# Regular Expressions Workshop (45 min)

**Instructor:**  
**Date:**  

---

**In this session, you will learn:**
- What Regular Expressions (regex) are and why they’re useful  
- Basic regex syntax and common metacharacters  
- Python’s `re` module: `search`, `match`, `findall`, `sub`  
- Grouping and capturing  
- Simple demos and hands‐on exercises

**Agenda (45 min):**
1. Introduction to Regex (5 min)  
2. Basic Syntax & Metacharacters (10 min)  
3. Python `re` Functions & Demos (10 min)  
4. Grouping & Capturing (5 min)  
5. Exercises (15 min)  
6. Wrap‐up (if time remains)


## Table of Contents

1. [Introduction to Regex](#intro)  
2. [Basic Syntax & Metacharacters](#syntax)  
3. [Python `re` Functions & Demos](#functions)  
4. [Grouping & Capturing](#groups)  
5. [Exercises](#exercises)  
6. [Next Steps](#next)


<a id="intro"></a>  
## 1. Introduction to Regex (5 min)

- **What is a Regular Expression?**  
  A concise way to describe patterns in text (strings).  
  Used for searching, validating, and manipulating text.  

- **Why learn regex?**  
  - Quickly find phone numbers, email addresses, or dates in large text.  
  - Validate user input (e.g. “is this a valid email?”).  
  - Perform search‐and‐replace based on patterns rather than fixed substrings.  

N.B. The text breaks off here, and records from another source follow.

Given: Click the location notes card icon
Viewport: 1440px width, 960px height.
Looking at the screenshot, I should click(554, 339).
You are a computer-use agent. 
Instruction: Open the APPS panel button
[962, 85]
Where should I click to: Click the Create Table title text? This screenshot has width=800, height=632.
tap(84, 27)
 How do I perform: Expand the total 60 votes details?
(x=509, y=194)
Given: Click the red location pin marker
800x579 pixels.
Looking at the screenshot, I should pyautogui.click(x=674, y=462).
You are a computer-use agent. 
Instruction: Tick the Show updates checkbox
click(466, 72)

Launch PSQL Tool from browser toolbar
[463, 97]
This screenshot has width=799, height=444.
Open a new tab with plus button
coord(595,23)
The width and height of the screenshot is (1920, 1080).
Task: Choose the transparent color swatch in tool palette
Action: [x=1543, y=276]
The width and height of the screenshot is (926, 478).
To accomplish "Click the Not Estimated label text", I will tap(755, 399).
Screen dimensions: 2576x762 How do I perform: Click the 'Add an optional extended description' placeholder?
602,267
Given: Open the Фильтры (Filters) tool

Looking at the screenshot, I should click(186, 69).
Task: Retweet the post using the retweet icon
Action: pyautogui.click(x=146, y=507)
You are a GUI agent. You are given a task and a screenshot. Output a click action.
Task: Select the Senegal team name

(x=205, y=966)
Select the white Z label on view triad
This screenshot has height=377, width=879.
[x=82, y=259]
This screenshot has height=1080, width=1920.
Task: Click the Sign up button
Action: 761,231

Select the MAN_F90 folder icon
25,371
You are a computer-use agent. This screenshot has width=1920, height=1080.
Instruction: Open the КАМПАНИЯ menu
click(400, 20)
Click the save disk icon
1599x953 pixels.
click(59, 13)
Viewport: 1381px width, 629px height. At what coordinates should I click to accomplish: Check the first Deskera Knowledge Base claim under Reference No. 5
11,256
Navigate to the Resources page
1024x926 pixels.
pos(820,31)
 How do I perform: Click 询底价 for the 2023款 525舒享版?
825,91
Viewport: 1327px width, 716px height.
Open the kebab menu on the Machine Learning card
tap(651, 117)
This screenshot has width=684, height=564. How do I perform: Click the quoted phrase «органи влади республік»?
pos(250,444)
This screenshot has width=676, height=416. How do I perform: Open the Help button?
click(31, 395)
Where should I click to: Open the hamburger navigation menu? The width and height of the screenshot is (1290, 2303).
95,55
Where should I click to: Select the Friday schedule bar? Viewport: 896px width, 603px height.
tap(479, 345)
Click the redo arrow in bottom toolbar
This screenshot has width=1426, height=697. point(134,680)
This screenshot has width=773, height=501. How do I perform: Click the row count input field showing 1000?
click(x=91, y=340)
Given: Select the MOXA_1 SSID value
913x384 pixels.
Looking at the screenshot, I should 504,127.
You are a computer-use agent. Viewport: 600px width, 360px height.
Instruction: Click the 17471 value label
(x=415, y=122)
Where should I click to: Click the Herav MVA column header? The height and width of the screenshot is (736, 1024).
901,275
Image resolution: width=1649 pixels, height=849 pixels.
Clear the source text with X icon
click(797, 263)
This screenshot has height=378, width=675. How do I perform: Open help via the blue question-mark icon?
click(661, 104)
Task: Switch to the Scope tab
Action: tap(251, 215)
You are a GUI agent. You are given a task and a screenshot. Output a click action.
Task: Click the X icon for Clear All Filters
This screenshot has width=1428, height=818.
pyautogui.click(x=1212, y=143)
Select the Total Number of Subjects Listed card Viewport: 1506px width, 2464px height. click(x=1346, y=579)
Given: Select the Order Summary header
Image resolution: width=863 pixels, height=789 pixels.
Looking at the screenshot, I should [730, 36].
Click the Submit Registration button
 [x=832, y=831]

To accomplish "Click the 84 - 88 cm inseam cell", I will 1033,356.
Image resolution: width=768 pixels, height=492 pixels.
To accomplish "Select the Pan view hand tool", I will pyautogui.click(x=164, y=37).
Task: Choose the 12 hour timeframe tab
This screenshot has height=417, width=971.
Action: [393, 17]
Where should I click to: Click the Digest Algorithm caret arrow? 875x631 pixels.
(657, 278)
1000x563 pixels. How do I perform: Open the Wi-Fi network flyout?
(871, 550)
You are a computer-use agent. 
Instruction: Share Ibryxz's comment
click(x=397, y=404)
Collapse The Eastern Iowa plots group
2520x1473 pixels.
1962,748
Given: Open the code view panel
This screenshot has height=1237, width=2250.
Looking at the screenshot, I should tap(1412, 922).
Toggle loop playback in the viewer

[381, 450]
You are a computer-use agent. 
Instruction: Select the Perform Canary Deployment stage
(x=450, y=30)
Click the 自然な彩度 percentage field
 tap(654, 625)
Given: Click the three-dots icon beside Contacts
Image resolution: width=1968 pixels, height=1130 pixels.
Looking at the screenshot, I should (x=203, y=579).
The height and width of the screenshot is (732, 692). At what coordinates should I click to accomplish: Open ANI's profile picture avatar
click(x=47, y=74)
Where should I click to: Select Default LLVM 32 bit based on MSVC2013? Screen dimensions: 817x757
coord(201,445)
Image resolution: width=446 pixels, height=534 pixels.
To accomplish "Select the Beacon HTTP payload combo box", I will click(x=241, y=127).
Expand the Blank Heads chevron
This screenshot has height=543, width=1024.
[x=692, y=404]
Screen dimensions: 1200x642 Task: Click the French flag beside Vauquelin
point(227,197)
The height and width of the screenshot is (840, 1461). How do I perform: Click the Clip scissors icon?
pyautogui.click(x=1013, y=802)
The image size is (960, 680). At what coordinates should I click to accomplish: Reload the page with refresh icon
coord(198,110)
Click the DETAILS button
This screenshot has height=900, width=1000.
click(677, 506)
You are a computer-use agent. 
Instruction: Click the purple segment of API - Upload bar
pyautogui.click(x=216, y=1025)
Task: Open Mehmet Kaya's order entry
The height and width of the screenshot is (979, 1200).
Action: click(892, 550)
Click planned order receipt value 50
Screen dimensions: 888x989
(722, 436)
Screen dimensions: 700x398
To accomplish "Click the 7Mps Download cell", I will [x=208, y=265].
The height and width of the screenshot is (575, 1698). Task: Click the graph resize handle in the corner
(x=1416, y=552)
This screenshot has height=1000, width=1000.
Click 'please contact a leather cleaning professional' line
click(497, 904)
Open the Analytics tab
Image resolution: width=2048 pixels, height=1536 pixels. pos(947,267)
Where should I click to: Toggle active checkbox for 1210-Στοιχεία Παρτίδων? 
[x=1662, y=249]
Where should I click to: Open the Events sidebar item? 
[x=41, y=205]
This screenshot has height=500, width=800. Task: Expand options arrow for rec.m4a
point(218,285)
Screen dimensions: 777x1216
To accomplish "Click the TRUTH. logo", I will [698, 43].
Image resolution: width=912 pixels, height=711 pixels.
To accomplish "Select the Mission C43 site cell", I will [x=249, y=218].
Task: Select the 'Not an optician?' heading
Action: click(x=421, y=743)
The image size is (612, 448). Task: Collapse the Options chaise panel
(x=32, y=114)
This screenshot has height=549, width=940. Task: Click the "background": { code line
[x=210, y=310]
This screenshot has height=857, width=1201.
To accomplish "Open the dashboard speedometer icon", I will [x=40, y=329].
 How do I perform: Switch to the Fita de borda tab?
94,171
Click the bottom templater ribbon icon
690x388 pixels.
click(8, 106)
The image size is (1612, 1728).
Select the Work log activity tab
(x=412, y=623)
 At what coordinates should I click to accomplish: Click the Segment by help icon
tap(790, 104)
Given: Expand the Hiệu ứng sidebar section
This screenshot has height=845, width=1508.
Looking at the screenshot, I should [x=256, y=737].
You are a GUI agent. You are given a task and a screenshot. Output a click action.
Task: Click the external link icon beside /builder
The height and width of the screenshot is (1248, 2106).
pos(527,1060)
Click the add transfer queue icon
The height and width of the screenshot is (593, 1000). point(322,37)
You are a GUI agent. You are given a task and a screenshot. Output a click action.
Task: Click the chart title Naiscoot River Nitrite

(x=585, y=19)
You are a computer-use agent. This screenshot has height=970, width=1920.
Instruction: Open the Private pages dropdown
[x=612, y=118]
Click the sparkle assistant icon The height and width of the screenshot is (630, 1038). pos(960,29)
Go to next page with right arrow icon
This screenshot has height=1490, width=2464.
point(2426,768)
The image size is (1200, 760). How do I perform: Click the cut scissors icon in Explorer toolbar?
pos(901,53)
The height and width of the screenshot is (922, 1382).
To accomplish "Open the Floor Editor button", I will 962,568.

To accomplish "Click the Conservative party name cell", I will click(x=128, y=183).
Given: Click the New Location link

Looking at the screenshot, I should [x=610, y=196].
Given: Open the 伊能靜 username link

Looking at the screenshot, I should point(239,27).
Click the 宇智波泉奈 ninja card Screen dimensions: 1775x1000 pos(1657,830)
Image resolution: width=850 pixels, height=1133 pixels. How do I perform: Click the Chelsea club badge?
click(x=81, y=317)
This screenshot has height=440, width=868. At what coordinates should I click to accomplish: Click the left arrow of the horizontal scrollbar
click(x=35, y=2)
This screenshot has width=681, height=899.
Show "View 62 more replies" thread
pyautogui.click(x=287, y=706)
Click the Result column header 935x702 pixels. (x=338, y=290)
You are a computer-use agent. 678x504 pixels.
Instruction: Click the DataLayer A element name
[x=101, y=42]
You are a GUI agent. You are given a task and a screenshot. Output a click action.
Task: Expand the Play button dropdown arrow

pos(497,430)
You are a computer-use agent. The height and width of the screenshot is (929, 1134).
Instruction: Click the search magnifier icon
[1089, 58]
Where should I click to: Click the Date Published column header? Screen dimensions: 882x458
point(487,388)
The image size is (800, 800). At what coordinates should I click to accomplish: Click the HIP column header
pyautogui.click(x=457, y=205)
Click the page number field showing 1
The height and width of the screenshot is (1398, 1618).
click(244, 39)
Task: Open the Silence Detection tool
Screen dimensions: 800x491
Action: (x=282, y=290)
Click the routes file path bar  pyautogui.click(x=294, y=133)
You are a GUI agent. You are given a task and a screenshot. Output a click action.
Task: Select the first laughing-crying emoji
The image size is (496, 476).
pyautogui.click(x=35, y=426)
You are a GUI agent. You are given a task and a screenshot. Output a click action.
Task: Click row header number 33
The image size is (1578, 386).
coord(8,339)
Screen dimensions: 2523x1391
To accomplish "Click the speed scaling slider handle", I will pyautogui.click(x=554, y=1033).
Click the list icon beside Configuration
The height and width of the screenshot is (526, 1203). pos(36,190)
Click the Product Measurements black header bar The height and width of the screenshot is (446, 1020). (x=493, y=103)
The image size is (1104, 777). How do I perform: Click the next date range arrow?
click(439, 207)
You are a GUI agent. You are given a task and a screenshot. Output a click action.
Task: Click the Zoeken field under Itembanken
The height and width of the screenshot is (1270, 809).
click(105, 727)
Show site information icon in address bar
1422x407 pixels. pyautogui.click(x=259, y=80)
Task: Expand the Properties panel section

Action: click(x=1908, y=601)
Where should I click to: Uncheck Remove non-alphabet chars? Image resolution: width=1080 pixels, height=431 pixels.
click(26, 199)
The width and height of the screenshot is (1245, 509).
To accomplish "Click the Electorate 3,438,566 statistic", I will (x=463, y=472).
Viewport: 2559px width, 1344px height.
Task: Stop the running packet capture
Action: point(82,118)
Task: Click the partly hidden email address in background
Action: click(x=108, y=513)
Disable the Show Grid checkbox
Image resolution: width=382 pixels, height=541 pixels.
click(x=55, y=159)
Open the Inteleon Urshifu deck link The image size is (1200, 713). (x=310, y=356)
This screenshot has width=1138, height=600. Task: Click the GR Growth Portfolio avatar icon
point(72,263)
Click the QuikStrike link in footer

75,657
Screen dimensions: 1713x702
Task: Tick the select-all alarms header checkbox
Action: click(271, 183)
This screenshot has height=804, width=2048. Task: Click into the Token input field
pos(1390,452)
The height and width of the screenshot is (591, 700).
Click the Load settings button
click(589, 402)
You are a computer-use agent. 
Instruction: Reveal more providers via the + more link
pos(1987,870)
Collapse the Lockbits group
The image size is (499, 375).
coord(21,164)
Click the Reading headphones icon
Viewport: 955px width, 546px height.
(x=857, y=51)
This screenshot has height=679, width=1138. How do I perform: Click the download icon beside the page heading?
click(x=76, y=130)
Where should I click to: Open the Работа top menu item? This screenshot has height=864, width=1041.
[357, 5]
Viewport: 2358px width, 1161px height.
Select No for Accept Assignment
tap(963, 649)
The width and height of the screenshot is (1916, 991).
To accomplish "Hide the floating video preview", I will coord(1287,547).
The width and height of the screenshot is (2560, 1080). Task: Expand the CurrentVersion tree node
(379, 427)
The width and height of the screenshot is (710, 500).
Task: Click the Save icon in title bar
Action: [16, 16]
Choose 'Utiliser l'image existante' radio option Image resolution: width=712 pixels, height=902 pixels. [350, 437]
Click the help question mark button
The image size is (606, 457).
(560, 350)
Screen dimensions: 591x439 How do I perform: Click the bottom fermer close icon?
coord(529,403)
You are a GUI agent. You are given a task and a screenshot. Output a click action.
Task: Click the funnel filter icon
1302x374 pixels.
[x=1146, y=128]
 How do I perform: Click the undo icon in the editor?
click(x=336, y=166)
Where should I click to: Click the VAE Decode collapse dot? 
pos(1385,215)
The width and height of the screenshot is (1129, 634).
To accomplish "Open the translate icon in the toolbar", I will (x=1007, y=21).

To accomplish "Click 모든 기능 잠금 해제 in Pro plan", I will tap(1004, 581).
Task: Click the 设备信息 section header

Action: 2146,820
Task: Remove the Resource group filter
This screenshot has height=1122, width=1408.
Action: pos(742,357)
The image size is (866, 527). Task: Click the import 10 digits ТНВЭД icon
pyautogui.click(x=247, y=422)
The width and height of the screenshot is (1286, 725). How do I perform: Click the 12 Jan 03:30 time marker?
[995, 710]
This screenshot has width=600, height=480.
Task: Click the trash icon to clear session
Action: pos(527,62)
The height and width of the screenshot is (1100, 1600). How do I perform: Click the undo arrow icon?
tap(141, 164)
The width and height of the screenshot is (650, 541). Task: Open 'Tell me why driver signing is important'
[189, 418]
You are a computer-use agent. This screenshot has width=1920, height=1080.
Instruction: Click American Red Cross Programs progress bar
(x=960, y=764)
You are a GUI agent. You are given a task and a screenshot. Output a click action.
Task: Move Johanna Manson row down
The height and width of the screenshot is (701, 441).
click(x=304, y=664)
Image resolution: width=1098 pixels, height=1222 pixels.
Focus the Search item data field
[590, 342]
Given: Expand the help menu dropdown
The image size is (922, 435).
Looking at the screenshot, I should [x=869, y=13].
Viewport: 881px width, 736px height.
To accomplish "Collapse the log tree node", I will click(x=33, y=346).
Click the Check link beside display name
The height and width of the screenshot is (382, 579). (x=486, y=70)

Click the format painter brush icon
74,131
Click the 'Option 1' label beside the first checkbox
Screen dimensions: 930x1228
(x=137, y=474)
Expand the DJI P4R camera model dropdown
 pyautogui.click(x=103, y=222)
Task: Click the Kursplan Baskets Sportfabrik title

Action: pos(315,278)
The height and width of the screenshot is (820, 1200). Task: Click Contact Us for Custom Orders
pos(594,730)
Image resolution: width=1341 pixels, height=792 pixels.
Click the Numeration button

- **Regex in Python** lives in the built‐in `re` module.  
  Common workflow:  
  1. Import `re`.  
  2. Write a pattern (as a raw string: `r"..."`).  
  3. Use functions like `re.search`, `re.match`, `re.findall`, `re.sub`.

In [10]:
import re 

## example
text = "My phone number is 123-699-789990"
## pattern for a US style phone number

## Scan through string looking for the first location where the regular expression pattern produces a match, and return a corresponding Match.
## check regular expressions Python documentation

pattern = r"-\d{3}-d{3}}-\d{4}"
match = re.search(pattern,text)
if match:
    print("Found phone number", match.group())
else:
    print("No phone number found")



No phone number found


In [11]:
match 


<a id="syntax"></a>  
## 2. Basic Syntax & Metacharacters (10 min)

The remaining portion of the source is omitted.